Tuesday, February 17, 2009

If Old Flames Aren't Hot, Can They Still Burn You?

Last summer Commish and I were wandering around a street fair when I ran into a sort-of ex from college. It was pretty surprising because (a) she lives in NY (or so I thought - she had just moved to the Midwest) and (b) I had neither seen nor thought about her in at least 10 years. We exchanged small talk for about five minutes and went our separate ways. A few Thursdays later Commish asks "If you run into an ex-girlfriend, do you tell your spouse?"

Doc asked "Alright Commish, which one of your many exes was it?"

"Wasn't me - it was TNH Guy. And before we ask him if he did tell his wife, I want to know what you guys would do."

T.S. went first. "I need some more details before I answer. You guys only talked for a few minutes. Exchange digits? Did you make plans to get together for lunch or something like that?

"Nope. Well I got her cell number. She didn't get mine, we didn't make plans and to tell you the truth I didn't even think about it until Commish brought it up tonight."

"I can't believe you didn't make plans to get together," T.S. offered.

Commish interrupted, "That's another issue. But to the first one. Nap, you run into an old flame you haven't seen in 10 years. Do you tell your spouse?"

"Nope," Nap replied. "Why go there? You had your moment to play catch up. Leave it that."

T.S. spoke up again. "I'd say its a definite maybe. I don't think I'd bring it up out of the blue, but if for some reason it made sense in some conversation, yeah, I'd tell my wife I ran into her."

Doc chimed in. "I'll keep this progression moving. I'd tell my wife. What the hell? I don't think she'd be pissed. It would be an interesting conversation."

Nap: "It would be interesting alright. You'd end up on the couch."

"Why? It's not like I did something wrong," replied Doc.

"Did you run into your old flame?"

"Yeah."

"Then you did something wrong. Next time run into your handyman."

Commish cracked up. "Okay TNH Guy, it happened to you. Did you tell your wife?"

"Sort of. I mentioned that I ran into a woman I went to college with and hadn't seen in ten years, but left it at that. We weren't that serious in school. Besides, I'm with Nap. Why go down that road?"

"But," said T.S., "let's get to the real issue. Did you make plans to get together?"

"Nope. I thought about it, but don't see what good it would do to spark up an old flame. It can't really go anywhere good."

"I don't know," responded Commish. "If I once had feelings for this girl - like she was my first real love - I'd sure be interested in reconnecting and finding out what happened to her."

"I guess that kind of happened enough in that 5 minute conversation," I replied. "Besides, she wasn't the one that got away.  In fact, she hardly happened at all, at least not enough for this college junior! Anyway, T.S., you brought it up, what would you do."

"I'm with you Commish. I'm not sure where its going, but I'd be interested in reconnecting. In fact, last year I ran into this girl from high school who I had a pretty big crush on back in the day. We grabbed a bite to eat, found out what was what and who was who. It was fun for an hour or two. Wasn't much interest in staying connected after that. But I'd probably do it again should I run into one of my numerous other lady friends running around out there."

Well, I never called her again; haven't really thought about her since then. As for the other guys, I'm pretty sure they all went home and googled their college exes that night. Would you have told your spouse if you ran into an ex?

- **YOUR GOAL**: In the post about running into an ex, where did the encounter happen? The records have nothing to do with the post.

- **DATA ROWS**:
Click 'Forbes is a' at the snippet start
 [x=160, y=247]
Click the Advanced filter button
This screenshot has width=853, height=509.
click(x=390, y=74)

- **TASK RESPONSE**: At a street fair.